Back in the mid-1980s, I sang in an alt-rock band named after a Sam Shepard play, The Holy Ghostly. I wallowed in the role of the half-talented apprentice poet cavorting with the future gods of rock. The connection one makes while writing, recording, and performing with other musicians amounts to artistic lovemaking and mind-reading. Every gesture, every noise, every glance—they take on great meaning. A bassist can break a singer’s heart during a song, offering admiration with two high notes and a grin. One feels so present, so completely in the moment. I envy musicians their mindfulness, their oblivion. Unfortunately, the Ghostly fought like hangovers and sunlight about everything from the last slice of pizza to whose turn it was to steal gas for the two clunkers we lugged our equipment around in. Thus, we stayed together only a few years. But we made some decent music. In 2004, a couple of us got back together via e-mail, added a new member, and recorded ten original songs, mostly through the United States Postal Service, given that Chris Boyd, Tim Fox, and I lived in Denver, Dayton, and New York respectively. We called ourselves Lunker, “a useless fish.”
The Overlook Press, in 2010, published an anthology I edited, called It’s Not You, It’s Me: The Poetry of Breakup. The PR Department at Overlook planned a number of anti-Valentine’s Day readings and events and several of the book’s luminaries kindly agreed to take part. I came up with the idea of re-constituting Lunker and doing a few breakup songs to close out the release party at the Powerhouse in Brooklyn. Bob volunteered to play bass for free, and he enlisted his uncle, Paul Vasquez (also for free), to play guitar.

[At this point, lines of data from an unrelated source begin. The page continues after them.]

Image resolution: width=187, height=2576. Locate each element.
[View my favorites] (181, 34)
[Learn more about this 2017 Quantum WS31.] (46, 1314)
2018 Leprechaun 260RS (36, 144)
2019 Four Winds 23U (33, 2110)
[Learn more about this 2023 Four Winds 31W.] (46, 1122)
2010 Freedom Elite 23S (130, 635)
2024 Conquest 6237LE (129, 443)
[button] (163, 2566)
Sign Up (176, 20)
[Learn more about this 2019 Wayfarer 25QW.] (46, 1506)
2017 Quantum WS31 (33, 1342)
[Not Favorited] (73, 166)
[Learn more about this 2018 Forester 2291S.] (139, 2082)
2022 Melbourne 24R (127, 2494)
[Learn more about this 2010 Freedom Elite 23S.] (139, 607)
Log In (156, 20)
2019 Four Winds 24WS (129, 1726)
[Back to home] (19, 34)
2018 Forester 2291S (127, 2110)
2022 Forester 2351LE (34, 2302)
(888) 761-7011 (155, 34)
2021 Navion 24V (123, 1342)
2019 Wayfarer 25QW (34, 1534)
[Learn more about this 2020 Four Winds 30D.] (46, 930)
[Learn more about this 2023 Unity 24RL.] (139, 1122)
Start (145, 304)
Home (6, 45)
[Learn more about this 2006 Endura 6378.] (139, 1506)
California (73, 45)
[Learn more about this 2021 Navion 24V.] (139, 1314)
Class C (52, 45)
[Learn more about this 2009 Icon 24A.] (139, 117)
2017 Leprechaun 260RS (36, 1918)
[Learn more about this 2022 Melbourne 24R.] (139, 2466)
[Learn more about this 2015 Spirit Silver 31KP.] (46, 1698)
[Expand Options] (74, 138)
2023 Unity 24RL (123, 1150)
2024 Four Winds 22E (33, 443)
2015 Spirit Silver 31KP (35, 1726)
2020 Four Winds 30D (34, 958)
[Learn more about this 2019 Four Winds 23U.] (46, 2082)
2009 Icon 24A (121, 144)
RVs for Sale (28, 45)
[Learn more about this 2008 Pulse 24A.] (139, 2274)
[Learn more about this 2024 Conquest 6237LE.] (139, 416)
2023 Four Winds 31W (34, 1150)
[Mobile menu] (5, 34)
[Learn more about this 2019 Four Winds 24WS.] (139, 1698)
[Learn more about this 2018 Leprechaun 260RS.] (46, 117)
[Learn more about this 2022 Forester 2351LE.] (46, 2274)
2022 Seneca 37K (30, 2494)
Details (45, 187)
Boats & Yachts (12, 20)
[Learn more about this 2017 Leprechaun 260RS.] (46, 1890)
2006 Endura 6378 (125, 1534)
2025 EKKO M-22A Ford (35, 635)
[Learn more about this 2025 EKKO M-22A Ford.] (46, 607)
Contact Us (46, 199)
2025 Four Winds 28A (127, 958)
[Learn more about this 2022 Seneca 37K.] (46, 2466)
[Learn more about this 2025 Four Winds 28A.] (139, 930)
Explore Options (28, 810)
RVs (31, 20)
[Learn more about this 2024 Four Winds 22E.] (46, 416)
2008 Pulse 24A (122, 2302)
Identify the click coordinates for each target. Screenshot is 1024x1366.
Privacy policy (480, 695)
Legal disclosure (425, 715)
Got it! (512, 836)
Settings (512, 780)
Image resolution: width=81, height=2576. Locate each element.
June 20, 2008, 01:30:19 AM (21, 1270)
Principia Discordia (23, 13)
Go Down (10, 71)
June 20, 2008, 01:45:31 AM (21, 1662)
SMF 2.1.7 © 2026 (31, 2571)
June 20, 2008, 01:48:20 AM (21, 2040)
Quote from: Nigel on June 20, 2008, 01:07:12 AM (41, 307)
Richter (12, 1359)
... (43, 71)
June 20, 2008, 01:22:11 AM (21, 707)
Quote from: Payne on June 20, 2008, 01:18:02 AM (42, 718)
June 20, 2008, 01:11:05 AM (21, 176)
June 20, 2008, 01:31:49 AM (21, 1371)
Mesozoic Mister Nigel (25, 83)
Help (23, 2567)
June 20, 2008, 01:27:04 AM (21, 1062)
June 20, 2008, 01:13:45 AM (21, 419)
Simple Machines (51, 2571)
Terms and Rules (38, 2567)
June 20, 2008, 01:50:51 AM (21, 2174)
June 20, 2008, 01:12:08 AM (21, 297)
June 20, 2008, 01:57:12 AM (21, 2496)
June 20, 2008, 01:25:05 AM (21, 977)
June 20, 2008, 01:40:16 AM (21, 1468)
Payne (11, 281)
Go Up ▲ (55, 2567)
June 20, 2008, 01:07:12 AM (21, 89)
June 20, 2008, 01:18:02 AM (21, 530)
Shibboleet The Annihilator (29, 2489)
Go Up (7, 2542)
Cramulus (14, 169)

We didn’t have much time to prepare, and the idea of singing again in public bumped my heart rate up to that of a hummingbird in a dentist’s chair. But Bob and Paul, both gracious professionals, allowed me into their cabal. In no time flat, they learned three Lunker songs and a Hüsker Dü cover. Paul’s partner, Mariann, snapped a great picture of us banging out “Hey There, Miss Platonic” in their living room:
I felt proud that Bob, obviously a monster jazz bassist, didn’t think our little folk rock songs sounded dull and that Paul, a virtuoso rock historian, likened one of the tunes to Jethro Tull—and he truly meant it as a flattering remark! We had a wonderful time rehearsing and I got to know Bob in a deeper way—inside his art. Six weeks after the Powerhouse gig, Paul would lose a long and hard-fought battle with cancer. He left this world holding an acoustic guitar in his hands. Bob fell apart and kept it together. Put that on your list.